Все это время мы добывали себе пропитание, показывая бедного Тонгу на ярмарках и подобного рода местах, как черного каннибала. Он ел сырое мясо и танцевал военный танец, и к концу вечера у нас набиралась целая шляпа медных монет. Я получал все новости из Пондишерри, но несколько лет ничего не было слышно, за исключением того, что там продолжают искать клад. Наконец произошло давно ожидаемое нами событие: нашли клад. Он оказался на чердаке дома, где была химическая лаборатория мистера Бартоломея Шольто. Я сейчас же явился туда, чтобы взглянуть на место, но не знал, как взобраться с моей деревяшкой на крышу. Однако я узнал, что в крыше есть подъемная дверь, узнал также и час ужина мистера Шольто. Мне казалось, что Тонга легко может справиться с этим делом. Я привел его с собой и обвязал его длинной веревкой вокруг пояса. Тонга умел лазать, как кошка, и скоро спустился с крыши в комнату, но, на свое несчастье, Бартоломей Шольто был еще там. Тонга думал, что, убив его, он поступит чрезвычайно умно, и потому, когда я поднялся вверх по веревке, то нашел его гордо расхаживающим, как павлин. Он очень удивился, когда я ударил его концом веревки и проклял его, назвав кровожадным чертенком. Я взял ящик с драгоценностями и спустил его вниз, а затем и сам спустился на землю, оставив на столе «Знак четырех», чтобы показать, что клад достался, наконец, тем, кому он принадлежит по праву.

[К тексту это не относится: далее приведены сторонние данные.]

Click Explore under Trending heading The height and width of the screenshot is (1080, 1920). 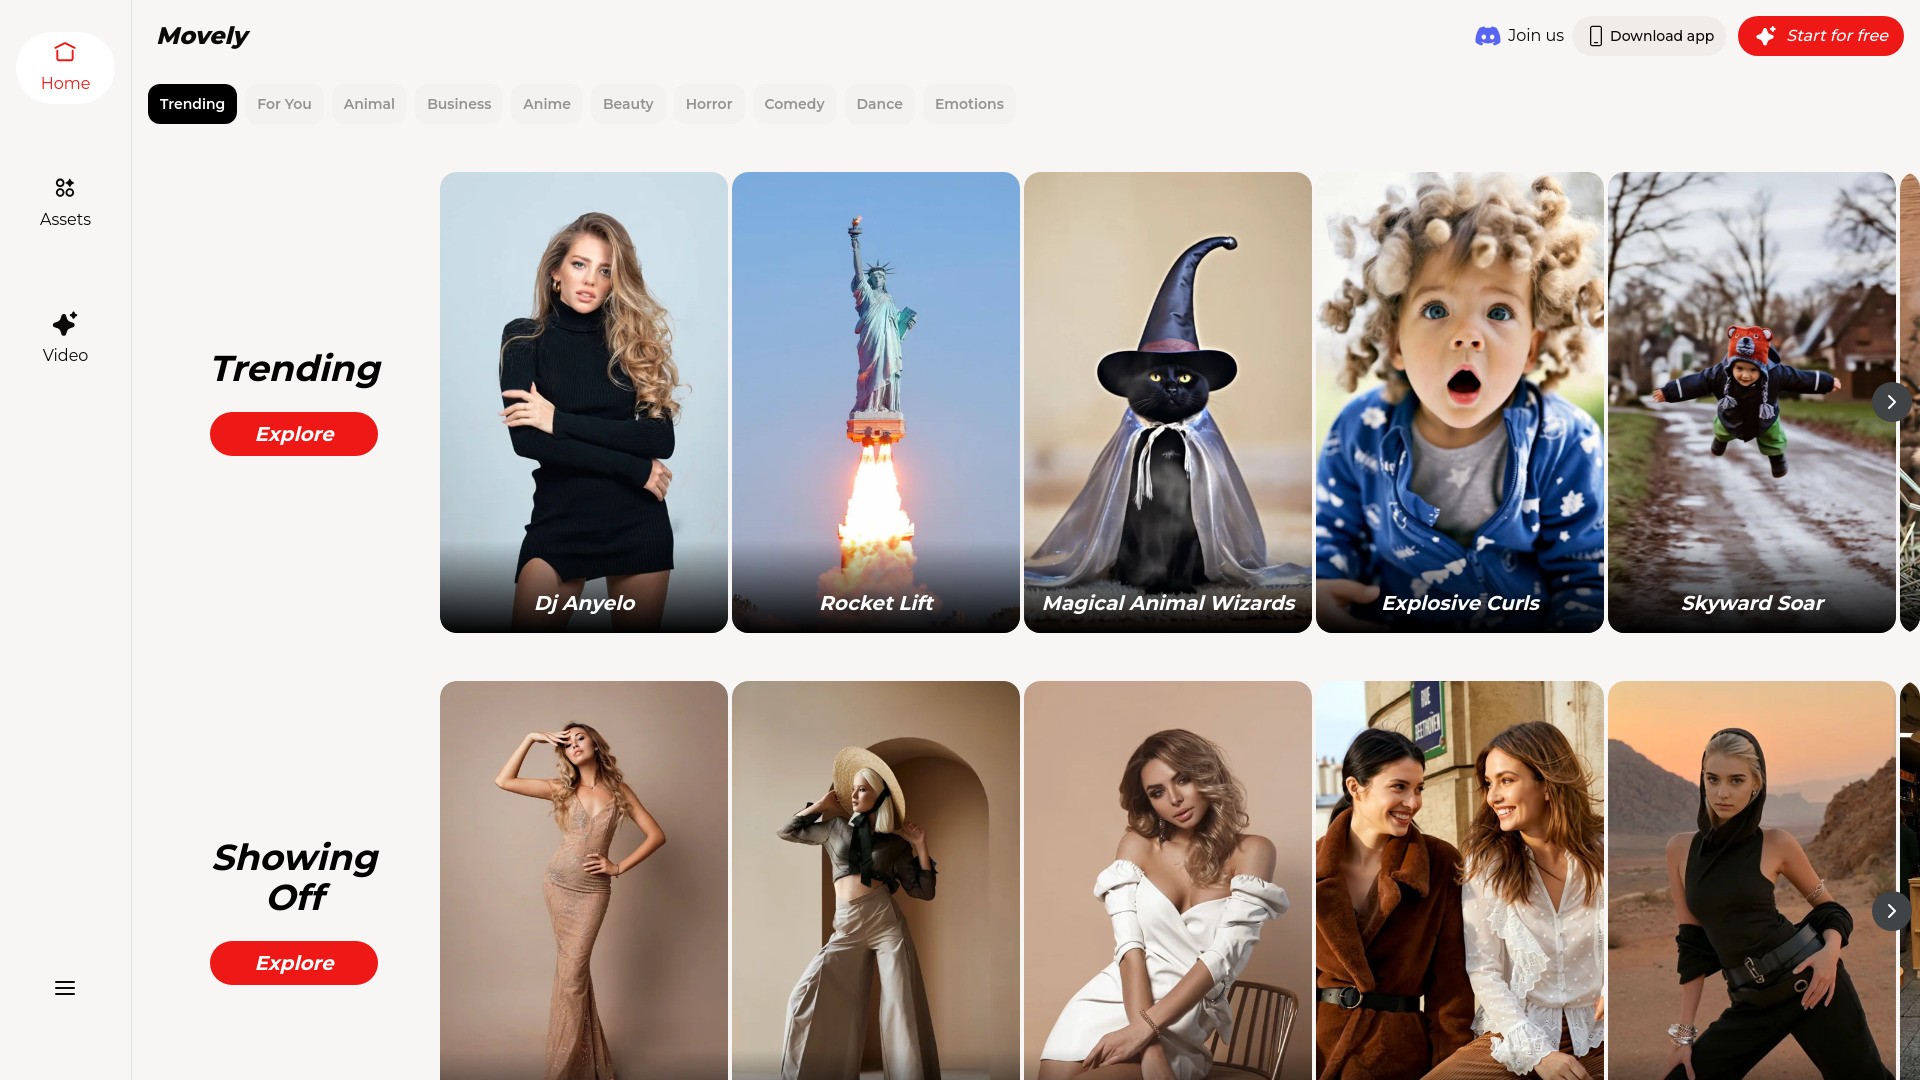(x=293, y=434)
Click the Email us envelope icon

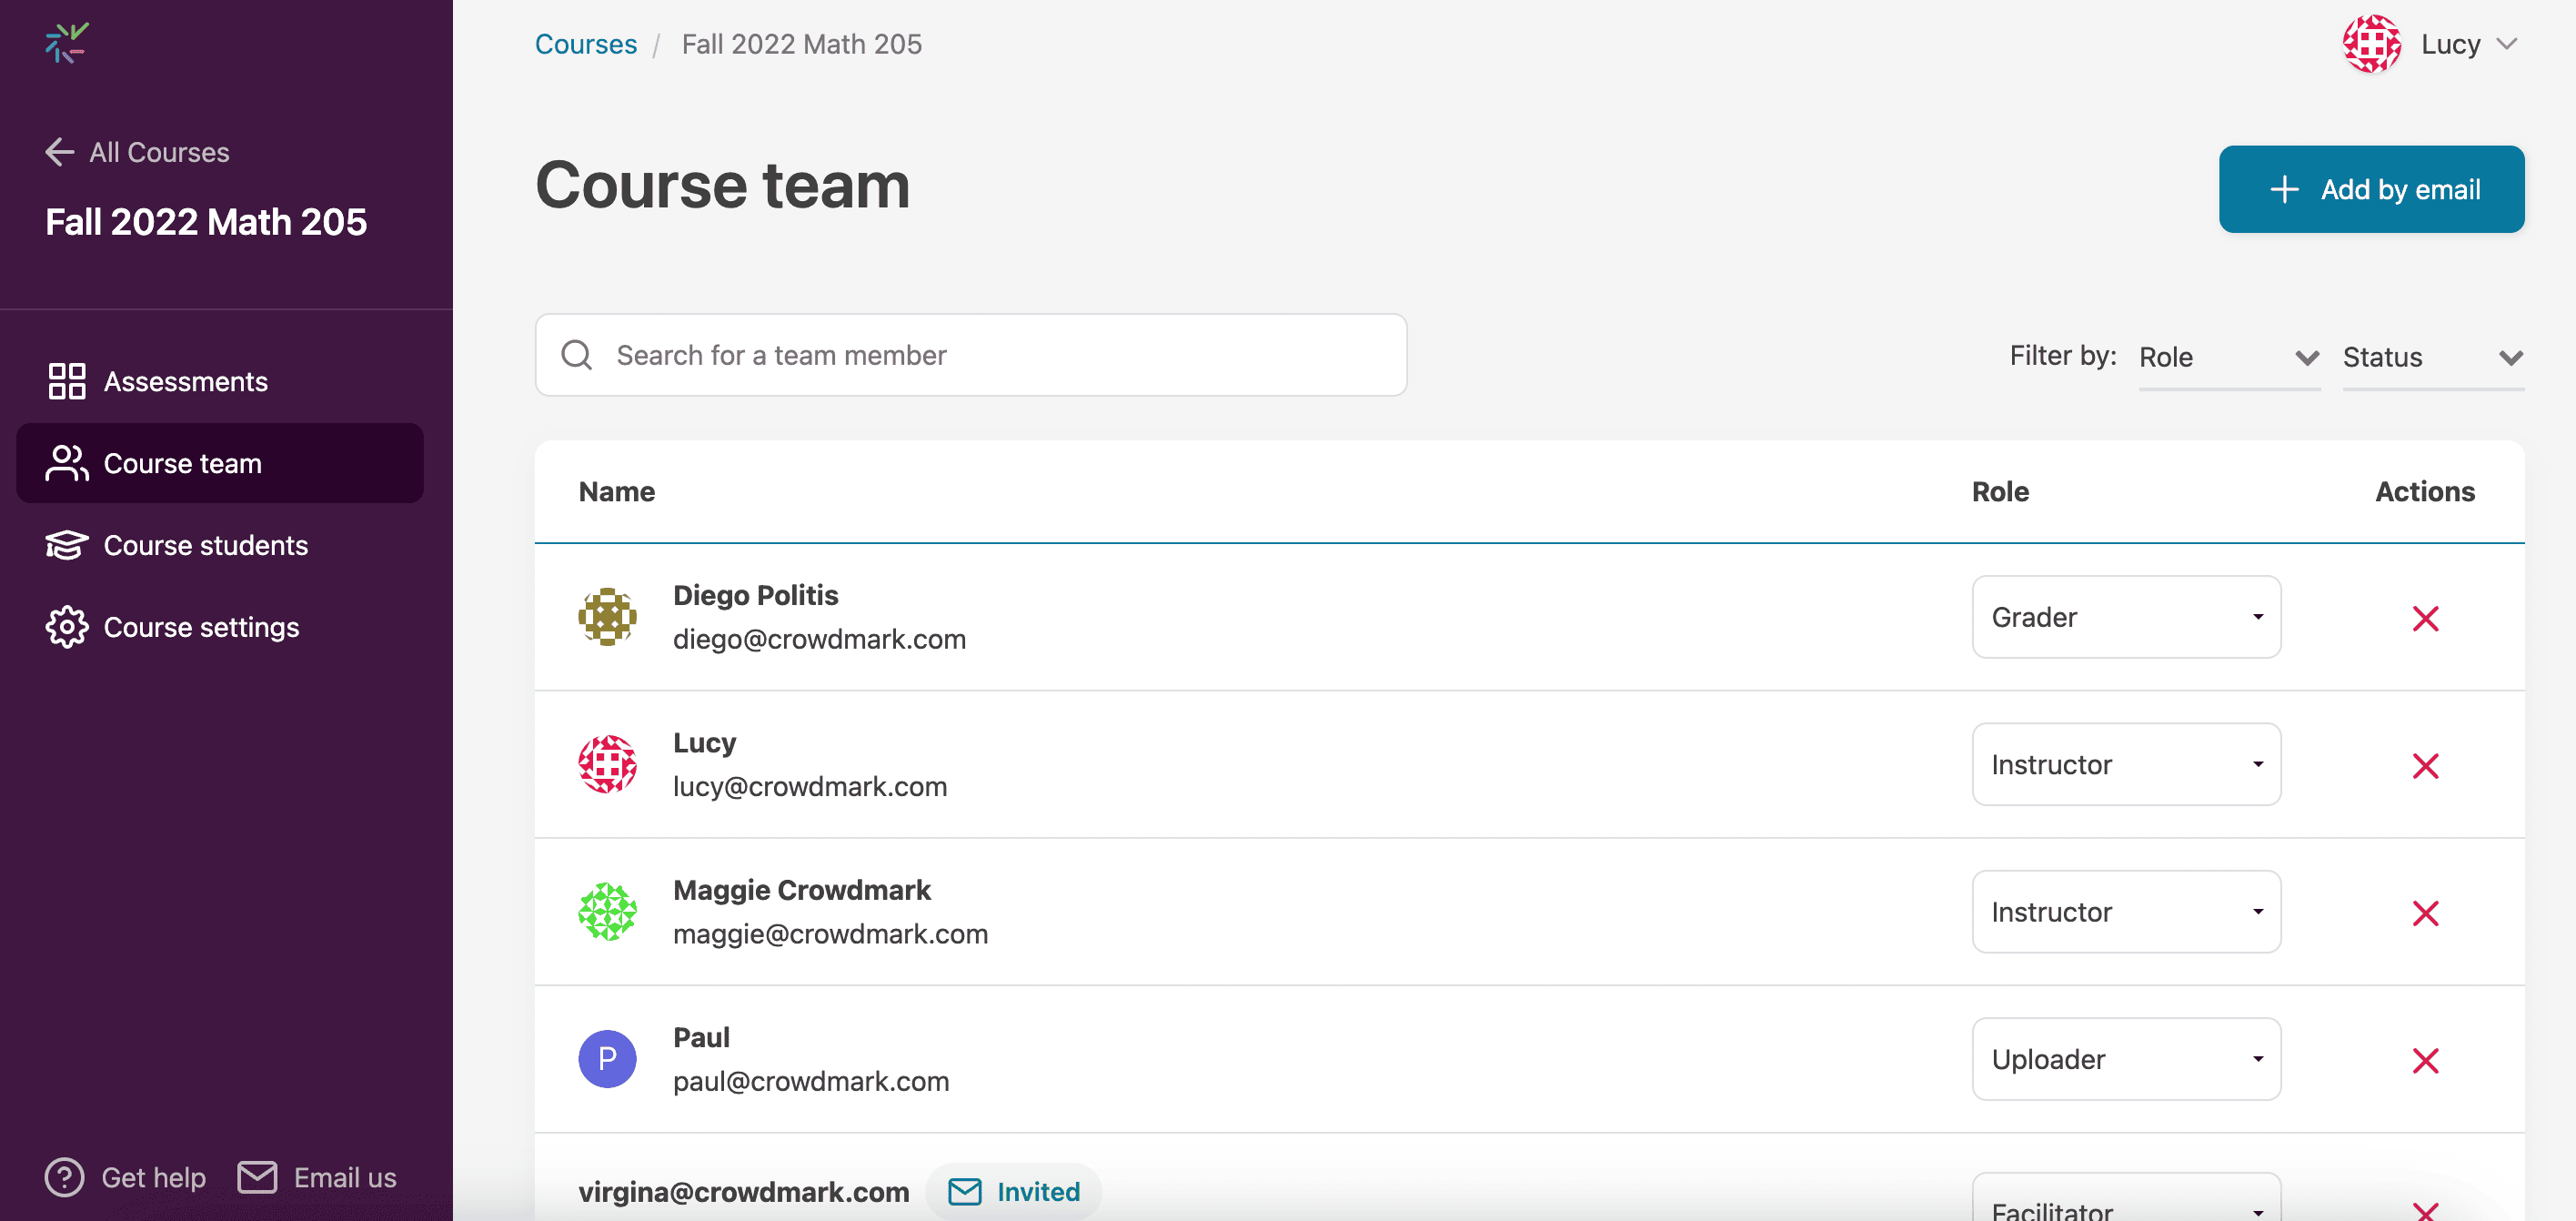(257, 1177)
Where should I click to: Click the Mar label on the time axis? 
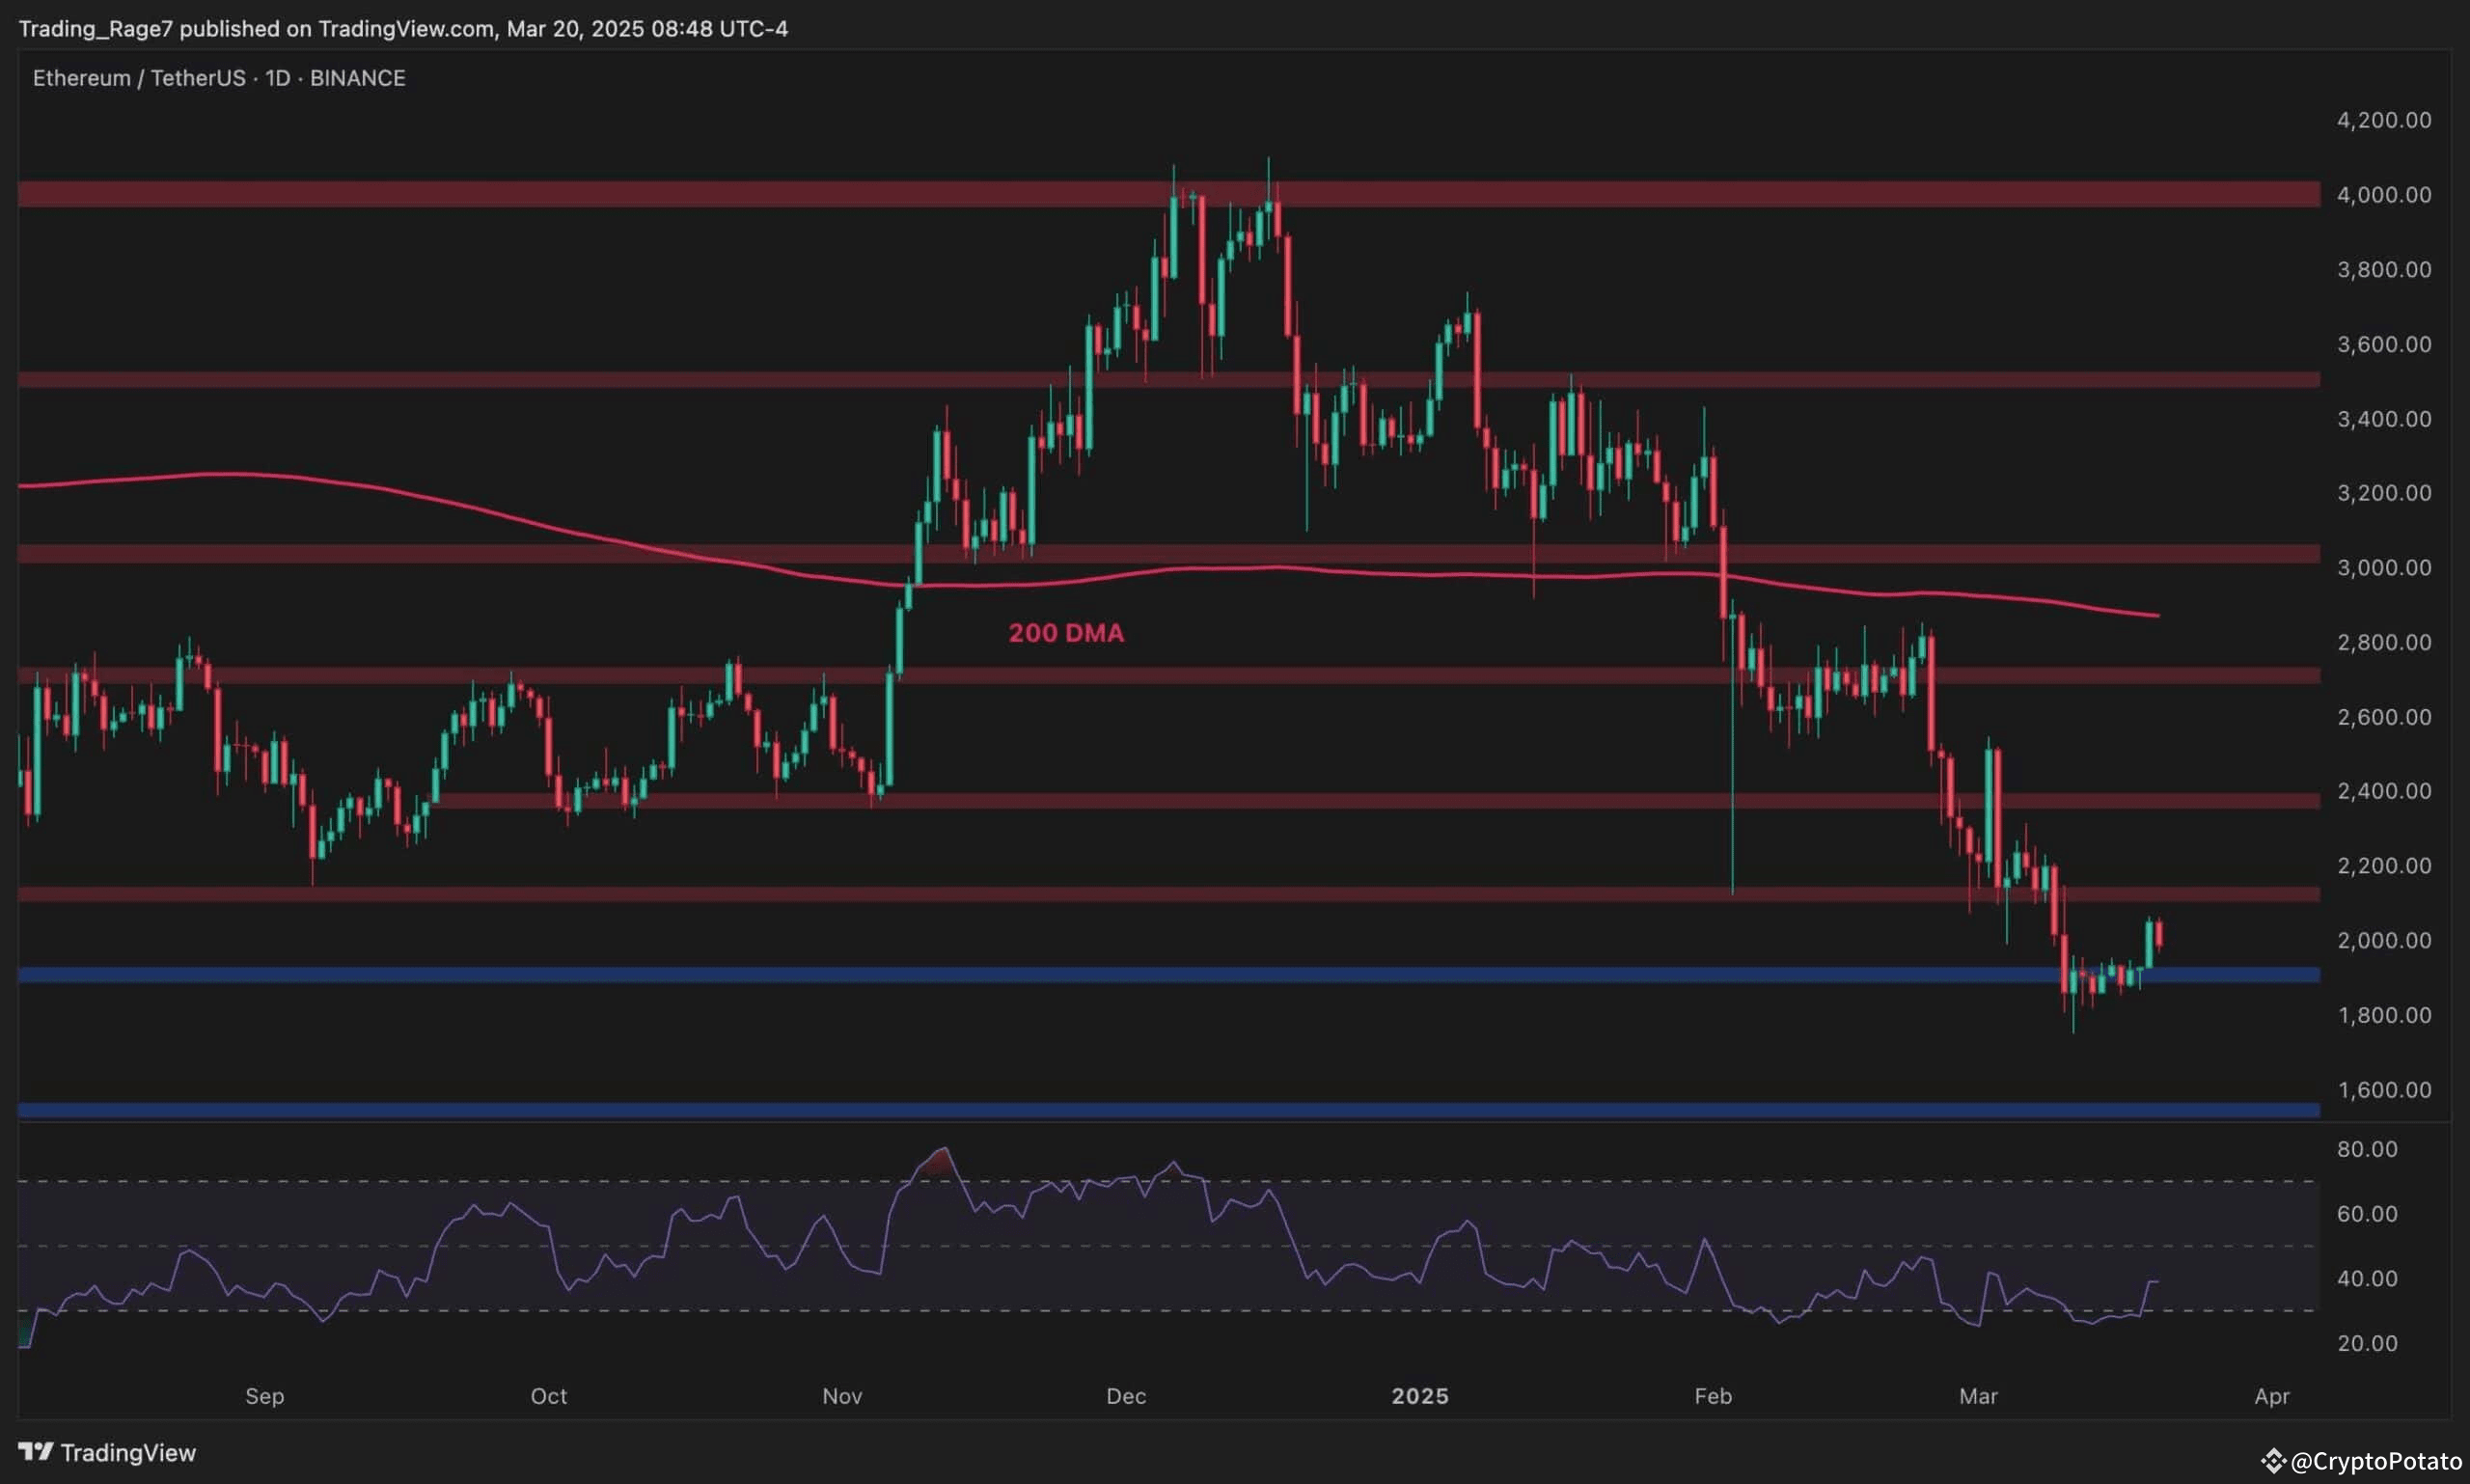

Тонга тогда втянул вверх веревку, запер окно и ушел тем же путем, каким пришел.
Мне, кажется, нечего больше рассказывать вам. Я слышал, как один лодочник говорил о быстроте хода баркаса Смита «Аврора», и подумал, что он пригодится нам для бегства. Я сговорился со стариком Смитом и должен был дать ему хорошую плату в случае, если он в целости доставит нас на корабль. Он, без сомнения, догадывался, что дело нечистое, но не знал нашей тайны. Все это чистая правда, и говорю ее вам, господа, не для того, чтобы позабавить вас, – ведь нельзя сказать, чтобы вы оказали мне хорошую услугу, – но потому, что считаю, что лучшей защитой для меня будет, если я ничего не скрою; пусть весь свет знает, как дурно поступил со мной майор Шольто, и пусть знает, что я неповинен в смерти его сына.
– Замечательный рассказ, – сказал Шерлок Холмс. – Подходящее окончание чрезвычайно интересного дела. В последней части вашего рассказа нет ничего нового для меня за исключением того, что вы принесли веревку. Этого я не знал. Между прочим, я надеялся, что Тонга потерял свои стрелы, однако он бросил одну в нас, когда мы были на баркасе.
– Он потерял их все, сэр, за исключением одной, которая была у него в той трубке, из которой он ими стрелял.
– Ах, конечно, – сказал Холмс. – Я и не подумал об этом.
– Хотите ли вы задать мне еще вопросы? – любезно осведомился каторжник.
– Кажется, нет, благодарю вас, – ответил мой приятель.
– Ну, Холмс, – сказал Этелни Джонс, – вы человек, которого следует ублажать, и все мы знаем, что вы знаток преступлений, но долг остается долгом, и я зашел, несколько дальше, исполнив желание вашего друга. Я буду чувствовать себя спокойно, когда наш рассказчик будет под замком. Кеб все еще ожидает нас внизу, а также и два инспектора. Очень обязан вам обоим за помощь. Спокойной ночи.
– Спокойной ночи, господа, – сказал Джонатан Смолль.
– Вот и конец нашей маленькой драмы, – заметил я после короткого молчания, во время которого мы продолжали курить наши трубки. – Боюсь, что это мой последний опыт изучения вашего метода. Мисс Морстэн сделала мне честь принять меня как будущего своего супруга.
Холмс испустил печальный вздох.
– Я боялся этого, – сказал он. – Право, не могу поздравить вас.
– Есть у вас причина быть разочарованным моим выбором? – спросил я, несколько обиженный этим.
– Ровно никакой. Я нахожу ее одной из самых очаровательных барышень, каких я когда-либо встречал. Но любовь – чувство, а всякое чувство противоположно чистому, холодному рассудку, который я ставлю выше всего на свете. Я сам никогда бы не женился, чтобы не затемнить рассудка.
– Надеюсь, что мой рассудок переживет это испытание, – со смехом ответил я. – Но у вас утомленный вид.
– Да, реакция уже началась. Я буду настоящей тряпкой, по крайней мере, неделю.
– Странно, – сказал я, – как периоды того, что я назвал бы леностью в другом человеке, чередуются у вас с припадками блестящей энергии и силы.